On Thursday April 1st 2020, between 13:03UTC to 15:19UTC, some of our hosted clients experienced issues reaching their Shotgun site.

What happened?

After a scheduled maintenance ending at 13:00UTC, one of our database cluster master nodes suddenly become unresponsive probably due to a hardware failure. AWS RDS properly failover to the secondary instance as expected. However, all the Shotgun backend processing requests at the failover time didn't properly detect the failure and got stuck waiting for answers from the dead master. Some affected sites became unresponsive for end users as all their backends were waiting on the database.

The shotgun team reacted by manually restarting the affected sites to unblock clients as we identified them.

Around 14:43 UTC, we did a manual database failover which unstuck the last backend processes not yet restarted manually.

Scope of impact

Some hosted sites were inaccessible for a limited time during the incident.

What will be done to prevent this incident from happening again?
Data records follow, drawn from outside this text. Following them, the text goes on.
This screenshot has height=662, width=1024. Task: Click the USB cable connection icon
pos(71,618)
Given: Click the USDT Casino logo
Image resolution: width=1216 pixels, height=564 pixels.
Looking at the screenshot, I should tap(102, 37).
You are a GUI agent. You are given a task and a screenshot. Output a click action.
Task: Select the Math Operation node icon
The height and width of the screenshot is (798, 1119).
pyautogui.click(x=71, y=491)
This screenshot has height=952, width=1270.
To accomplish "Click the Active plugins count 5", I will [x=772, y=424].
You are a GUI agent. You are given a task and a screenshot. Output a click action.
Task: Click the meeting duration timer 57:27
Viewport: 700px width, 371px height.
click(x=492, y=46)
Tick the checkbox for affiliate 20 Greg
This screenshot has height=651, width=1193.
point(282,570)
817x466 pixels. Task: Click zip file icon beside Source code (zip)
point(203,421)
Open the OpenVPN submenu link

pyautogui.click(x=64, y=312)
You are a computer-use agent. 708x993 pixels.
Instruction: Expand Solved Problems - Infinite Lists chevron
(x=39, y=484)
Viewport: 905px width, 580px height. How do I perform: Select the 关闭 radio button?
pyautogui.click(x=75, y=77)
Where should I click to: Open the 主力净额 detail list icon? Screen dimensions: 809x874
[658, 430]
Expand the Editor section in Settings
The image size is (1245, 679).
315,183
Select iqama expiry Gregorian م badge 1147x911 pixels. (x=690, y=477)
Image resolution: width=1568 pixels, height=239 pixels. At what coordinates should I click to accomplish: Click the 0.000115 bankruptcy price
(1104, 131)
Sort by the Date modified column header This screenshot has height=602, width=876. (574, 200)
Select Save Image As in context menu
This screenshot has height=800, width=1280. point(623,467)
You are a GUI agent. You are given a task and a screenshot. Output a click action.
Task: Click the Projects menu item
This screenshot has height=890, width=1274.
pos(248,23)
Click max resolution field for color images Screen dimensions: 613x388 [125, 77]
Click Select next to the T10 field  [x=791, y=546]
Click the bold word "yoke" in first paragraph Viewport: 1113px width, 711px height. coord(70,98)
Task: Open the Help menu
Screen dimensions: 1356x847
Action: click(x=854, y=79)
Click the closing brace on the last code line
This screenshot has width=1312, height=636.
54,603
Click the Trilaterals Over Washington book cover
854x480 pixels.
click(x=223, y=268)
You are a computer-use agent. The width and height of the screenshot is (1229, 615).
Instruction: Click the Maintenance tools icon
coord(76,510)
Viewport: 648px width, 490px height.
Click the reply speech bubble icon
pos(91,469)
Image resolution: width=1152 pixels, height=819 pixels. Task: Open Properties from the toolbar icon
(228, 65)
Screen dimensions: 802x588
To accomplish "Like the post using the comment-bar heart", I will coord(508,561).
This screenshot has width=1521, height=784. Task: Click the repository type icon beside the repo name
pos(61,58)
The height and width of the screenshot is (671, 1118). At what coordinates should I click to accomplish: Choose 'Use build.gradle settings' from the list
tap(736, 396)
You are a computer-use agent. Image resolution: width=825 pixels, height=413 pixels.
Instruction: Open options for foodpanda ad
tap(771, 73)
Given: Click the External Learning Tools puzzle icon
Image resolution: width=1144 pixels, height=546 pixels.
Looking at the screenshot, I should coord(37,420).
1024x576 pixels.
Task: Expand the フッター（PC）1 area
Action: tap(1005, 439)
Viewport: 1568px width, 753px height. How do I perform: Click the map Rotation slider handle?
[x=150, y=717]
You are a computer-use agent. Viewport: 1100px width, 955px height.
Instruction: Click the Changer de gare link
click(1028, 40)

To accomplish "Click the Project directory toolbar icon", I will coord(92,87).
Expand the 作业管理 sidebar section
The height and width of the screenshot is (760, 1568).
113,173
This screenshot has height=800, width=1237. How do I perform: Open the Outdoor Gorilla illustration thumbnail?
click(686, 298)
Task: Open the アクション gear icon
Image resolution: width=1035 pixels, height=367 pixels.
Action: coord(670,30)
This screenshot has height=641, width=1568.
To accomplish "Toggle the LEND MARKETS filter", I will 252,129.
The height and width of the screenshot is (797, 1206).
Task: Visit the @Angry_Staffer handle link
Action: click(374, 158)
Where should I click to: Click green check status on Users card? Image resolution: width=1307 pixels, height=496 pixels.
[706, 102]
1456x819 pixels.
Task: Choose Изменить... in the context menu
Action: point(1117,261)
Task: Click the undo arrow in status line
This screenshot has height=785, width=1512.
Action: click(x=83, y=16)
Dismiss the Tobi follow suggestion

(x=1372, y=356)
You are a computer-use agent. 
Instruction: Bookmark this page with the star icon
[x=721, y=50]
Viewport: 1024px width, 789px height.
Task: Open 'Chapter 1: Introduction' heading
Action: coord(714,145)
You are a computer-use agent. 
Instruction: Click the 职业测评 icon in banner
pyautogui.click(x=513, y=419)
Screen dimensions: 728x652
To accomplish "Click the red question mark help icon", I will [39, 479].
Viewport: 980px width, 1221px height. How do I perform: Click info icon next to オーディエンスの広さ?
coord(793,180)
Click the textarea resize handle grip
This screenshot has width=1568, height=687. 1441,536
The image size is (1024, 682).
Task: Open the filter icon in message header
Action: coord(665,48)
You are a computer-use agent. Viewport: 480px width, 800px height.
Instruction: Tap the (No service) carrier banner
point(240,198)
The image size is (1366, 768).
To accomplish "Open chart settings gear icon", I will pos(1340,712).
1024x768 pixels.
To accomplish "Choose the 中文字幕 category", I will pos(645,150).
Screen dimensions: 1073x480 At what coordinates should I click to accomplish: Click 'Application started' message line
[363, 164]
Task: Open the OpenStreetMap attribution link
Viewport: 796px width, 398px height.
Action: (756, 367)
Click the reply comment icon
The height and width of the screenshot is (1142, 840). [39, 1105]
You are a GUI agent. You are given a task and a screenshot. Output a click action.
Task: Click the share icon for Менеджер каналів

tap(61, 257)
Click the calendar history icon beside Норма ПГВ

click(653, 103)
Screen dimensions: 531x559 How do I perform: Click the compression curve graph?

The following actions are in progress:

  • We are implementing a procedure to reduce mitigation time, for the case where that situation would happen again.
  • We are making changes to our backend to prevent this specific situation from reoccurring.
Posted Apr 07, 2020 - 20:10 UTC

Resolved
This incident has been resolved.
Posted Apr 01, 2020 - 16:57 UTC
Monitoring
A fix has been implemented and we are monitoring the results.
Posted Apr 01, 2020 - 15:20 UTC
Update
We are noticing outage on some sites. We are still investigating the issue. Thank you for your patience.
Posted Apr 01, 2020 - 14:35 UTC
Update
We are continuing to investigate this issue.
Posted Apr 01, 2020 - 13:51 UTC
Investigating
We are observing a high number of failed requests to the Shotgun service which may impact site availability for some clients. Email notifications may also be delayed. This issue is under investigation.
Posted Apr 01, 2020 - 13:05 UTC
This incident affected: Flow Production Tracking and Notification Service.